If symptoms indicate elevated risk, the system flags the case on a clinician’s dashboard. Doctors or nurses can then call the mother in early or initiate a referral before the situation becomes critical.
“There is a patient dashboard and a doctor’s dashboard,” explained Fardosa Mohamed, another team member. “If a doctor sees abnormal vitals or warning signs, they can call the mother in early or initiate referral before it becomes an emergency.”
In higher-risk scenarios, the platform is designed to trigger GPS-enabled emergency alerts, enabling transport to be arranged sooner and referral facilities to receive advance notice.
“That digital file matters,” Mohamed said. “In referral hospitals, nurses often get no advance notice, and minutes or hours of delay can decide survival when haemorrhage or hypertensive emergencies strike.”
“If mothers use the system and recommend it, that is a real impact,” Mohamed added. “We want mothers to feel reassured every day, without unnecessary hospital visits, stress or cost.”
The idea that digital nudges can shift behaviour is not entirely new. Kenyan health-tech organisations have experimented with AI-enabled messaging to guide pregnant women.
Jacaranda Health’s PROMPTS platform, for instance, has reached thousands of Kenyan mothers, with a majority of high-risk users seeking facility care after receiving alerts. But scaling such tools has often proved harder than building them.
Mobile health technologies frequently fall into procurement grey zones. Hospitals may welcome pilots but lack budget lines to purchase them. Ministries may support innovation but require lengthy approval processes. Data protection frameworks and interoperability standards must align.
“You can build something brilliant,” Mohamed said, “but scaling it requires partnerships, funding, and people willing to invest and believe in it, especially when you are students.”
“One big thing we had to unlearn is assuming that what works for one mother will work for another,” Wainaina said. “Symptoms that are normal for one person can be dangerous for someone else.”
That insight shaped MediBora’s architecture. Symptom thresholds, nutrition advice and communication preferences vary. Some mothers prefer voice calls to texts. Others share phones with spouses. Some cannot read English or Kiswahili fluently. The platform’s multi-channel design reflects lived conditions, not branding logic.
The students insist they are not building a replacement for clinics. “We are not trying to replace clinics,” Mohamed said. “We want to work with them and support healthcare workers to save lives.”
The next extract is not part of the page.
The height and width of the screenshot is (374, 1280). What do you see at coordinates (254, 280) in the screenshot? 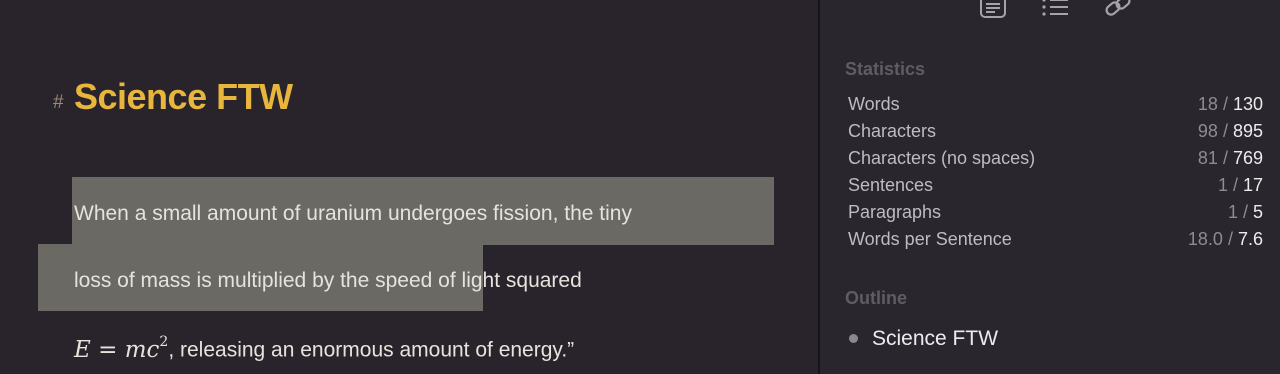
I see `paragraph-text-selected: loss of mass is multiplied by the speed` at bounding box center [254, 280].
For mothers like Amina, innovation can feel distant, yet the agony that shapes these tools is rooted in those roads.
In many Kenyan households, pregnancy is celebrated publicly but endured privately. Women carry swelling, nausea and pain quietly, unsure which symptom signals danger. Families weigh the cost of transport against the hope that “it will pass.” By the time a decision is made, the clock may have run out.
The students behind MediBora believe the solution lies not in dramatic breakthroughs, but in shortening that hesitation.
“This project pushed me to think like a health professional and a problem solver, not just a data scientist,” Wainaina said.
The leap from prototype to practice now depends on institutional doors opening pilot permissions, legal guidance, partnerships with clinics willing to document outcomes. If those align, MediBora could move from hackathon slide to hospital wards.
For the mothers who hesitate at the first headache, the first swelling, the first flutter that feels too quiet, time is the most precious commodity. And sometimes, survival begins with a simple message asking: How are you feeling today?